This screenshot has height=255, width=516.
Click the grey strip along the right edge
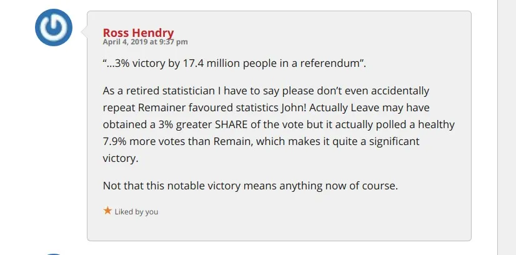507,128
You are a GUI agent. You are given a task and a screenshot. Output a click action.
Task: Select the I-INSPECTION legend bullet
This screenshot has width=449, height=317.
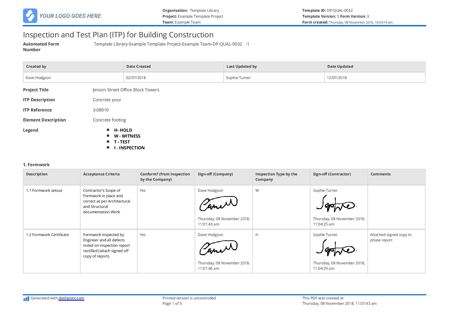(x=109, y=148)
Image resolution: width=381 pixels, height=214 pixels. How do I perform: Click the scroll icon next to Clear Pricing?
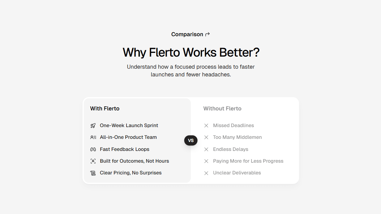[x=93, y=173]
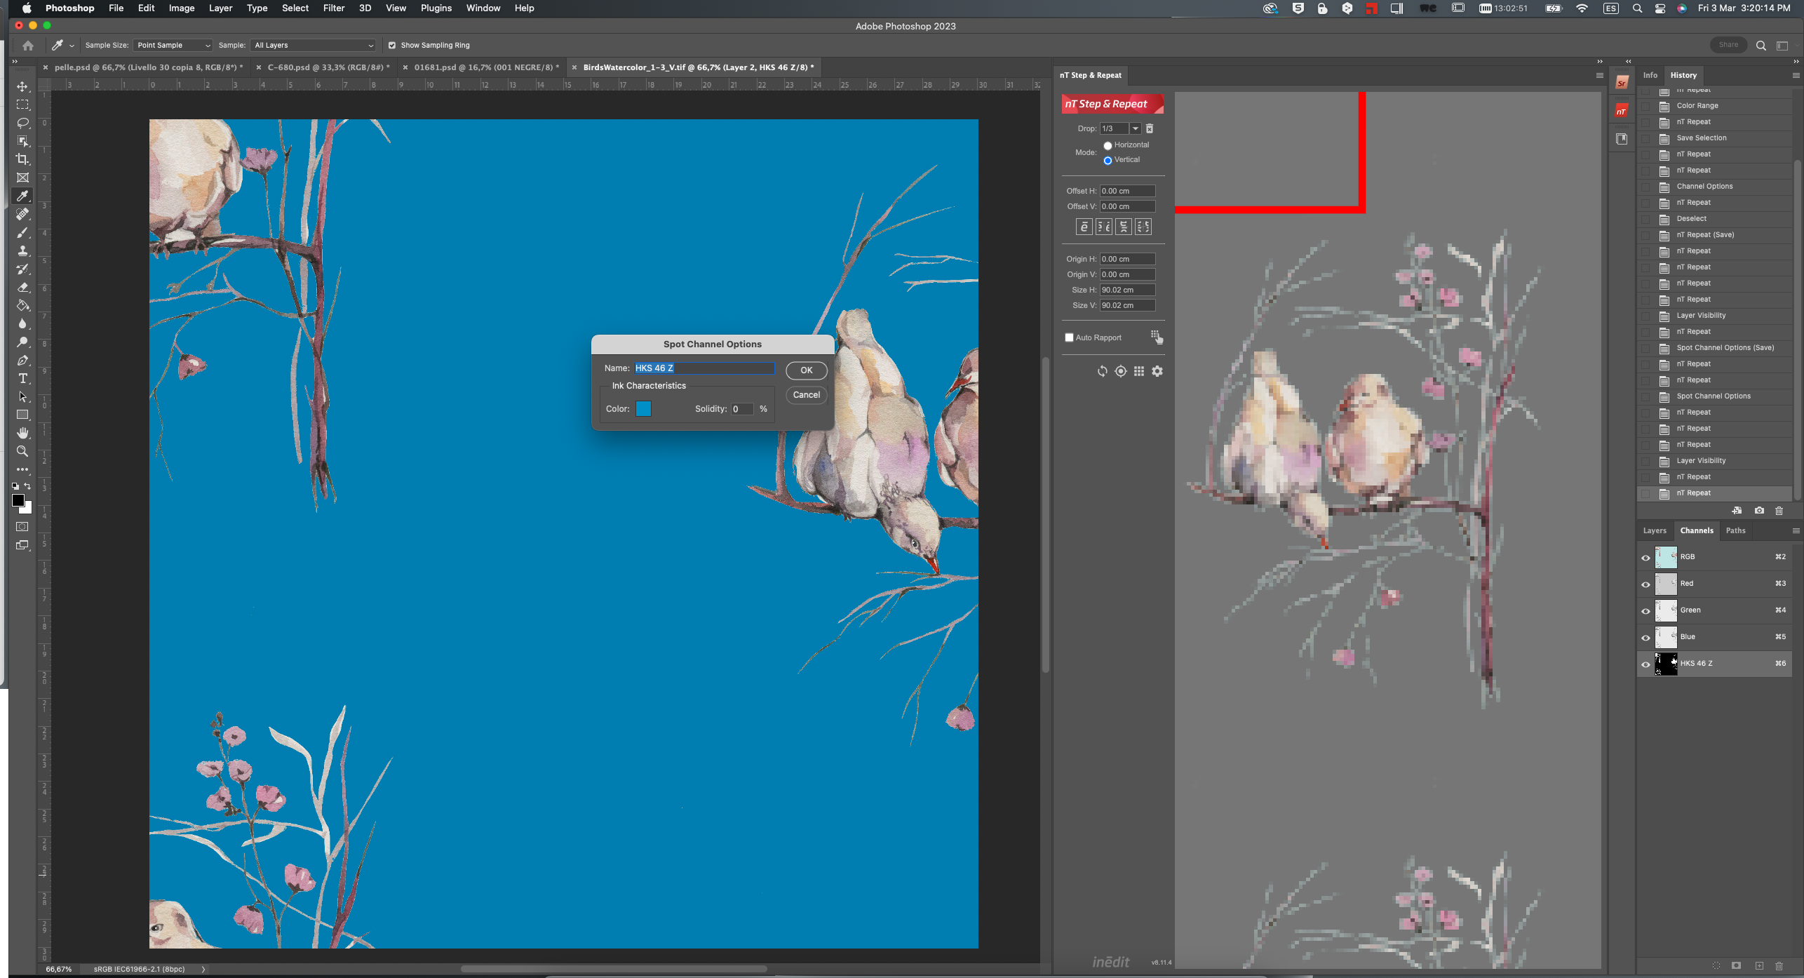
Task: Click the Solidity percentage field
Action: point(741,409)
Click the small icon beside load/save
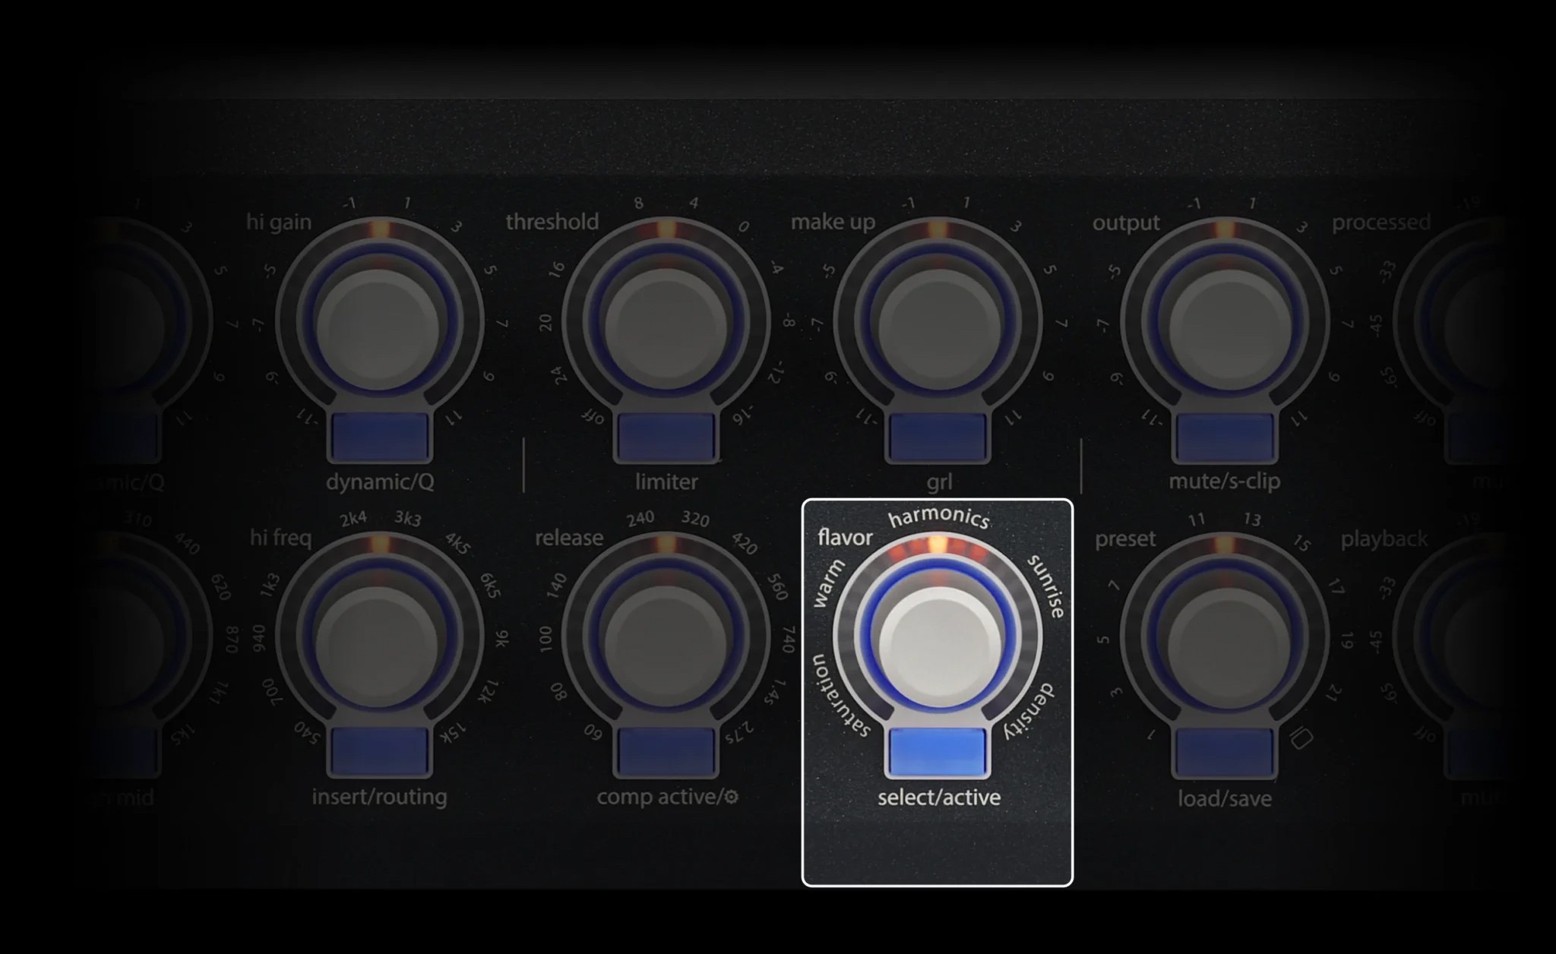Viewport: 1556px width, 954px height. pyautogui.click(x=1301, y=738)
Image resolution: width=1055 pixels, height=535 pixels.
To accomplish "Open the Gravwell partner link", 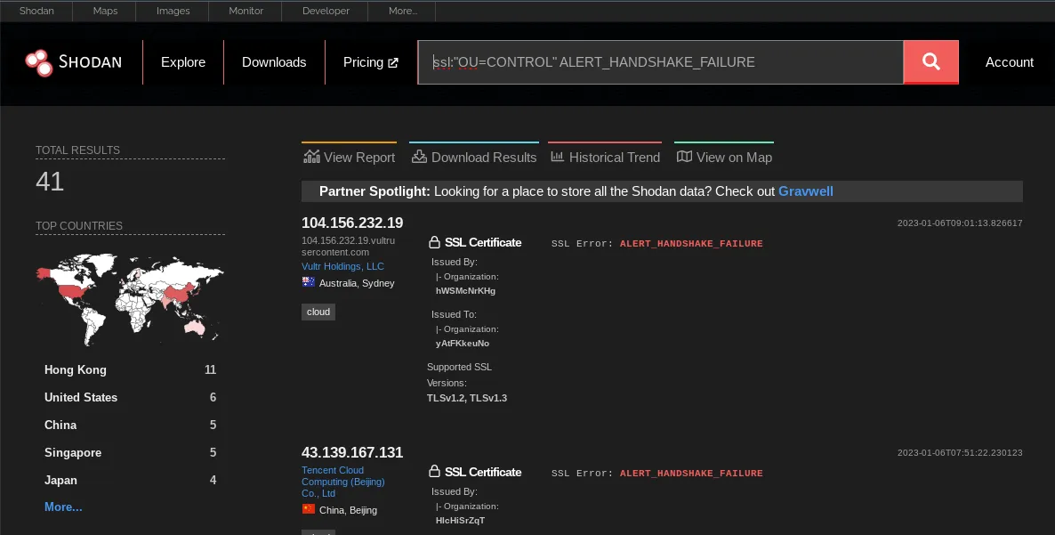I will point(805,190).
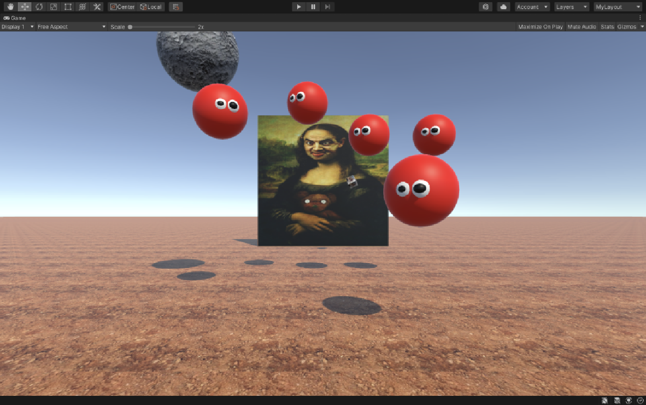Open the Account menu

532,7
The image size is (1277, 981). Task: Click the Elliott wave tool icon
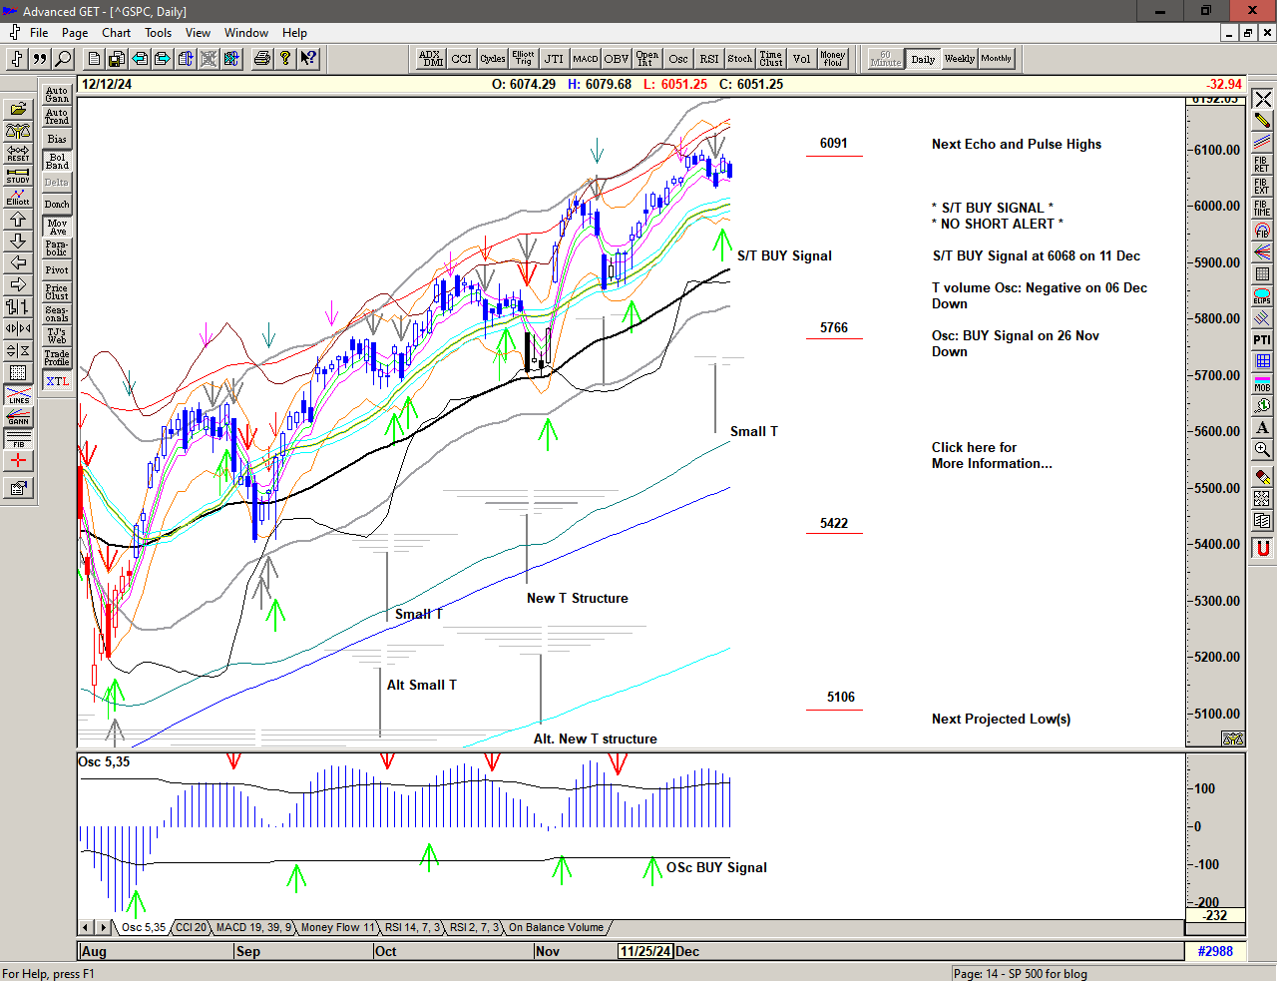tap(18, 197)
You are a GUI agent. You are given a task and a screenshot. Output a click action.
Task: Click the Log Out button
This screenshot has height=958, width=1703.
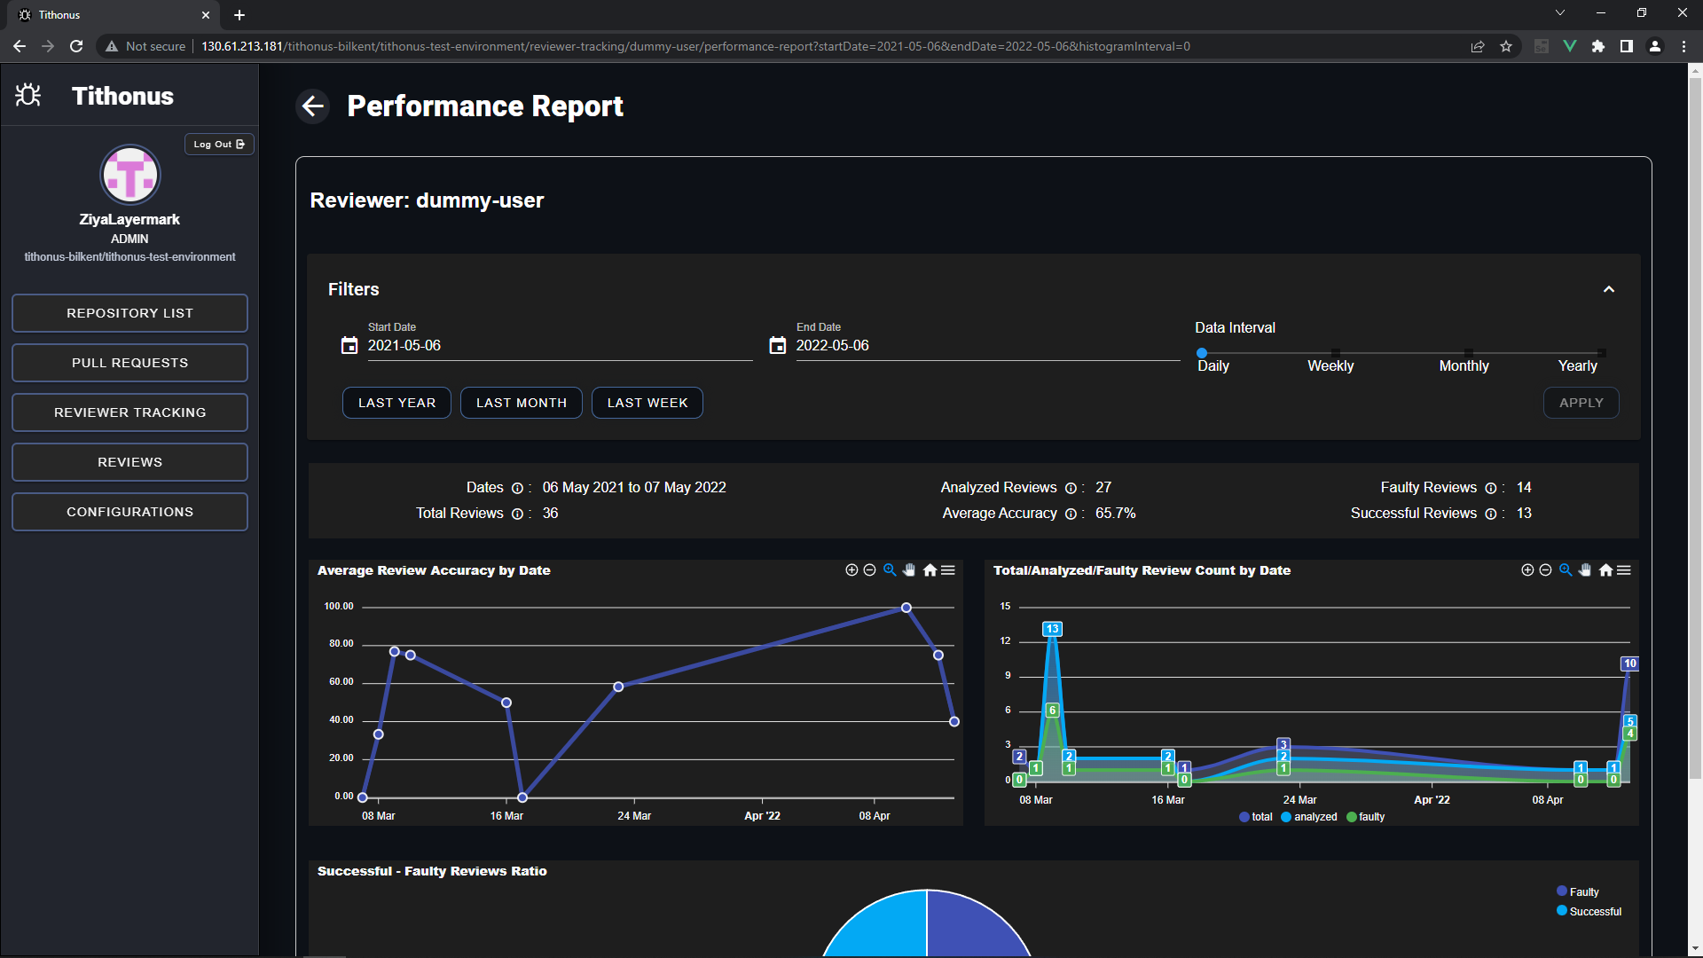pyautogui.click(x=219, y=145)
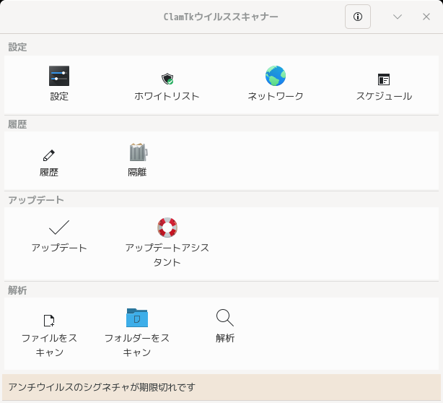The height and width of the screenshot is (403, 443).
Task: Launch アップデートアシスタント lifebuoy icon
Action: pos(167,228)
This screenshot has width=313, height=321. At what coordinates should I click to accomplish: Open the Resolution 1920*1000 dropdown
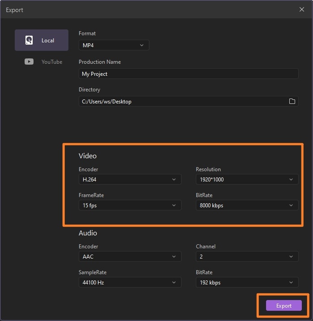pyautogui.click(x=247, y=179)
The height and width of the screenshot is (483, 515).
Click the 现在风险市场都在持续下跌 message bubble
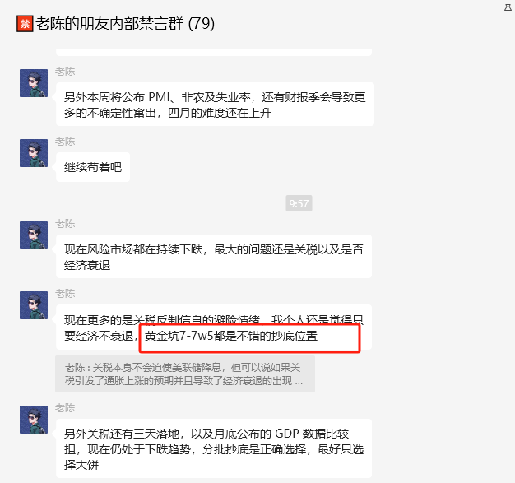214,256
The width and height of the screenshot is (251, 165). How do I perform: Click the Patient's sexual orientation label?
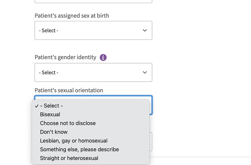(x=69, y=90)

------------------------------------------------------------

◆ Work to do:
Copy the records above word for word, from the first line up to and including the line containing "Viewport: 1556px width, 954px", and leave out the pictures.

◆ Response:
This screenshot has height=255, width=516.
Click the grey strip along the right edge
507,128
You are a GUI agent. You are given a task and a screenshot. Output a click action.
Task: Select the I-INSPECTION legend bullet
This screenshot has width=449, height=317.
(x=109, y=148)
Image resolution: width=381 pixels, height=214 pixels. How do I perform: Click the scroll icon next to Clear Pricing?
[x=93, y=173]
Task: Click the Solidity percentage field
Action: point(741,409)
Click the small icon beside load/save
Viewport: 1556px width, 954px height. pyautogui.click(x=1301, y=738)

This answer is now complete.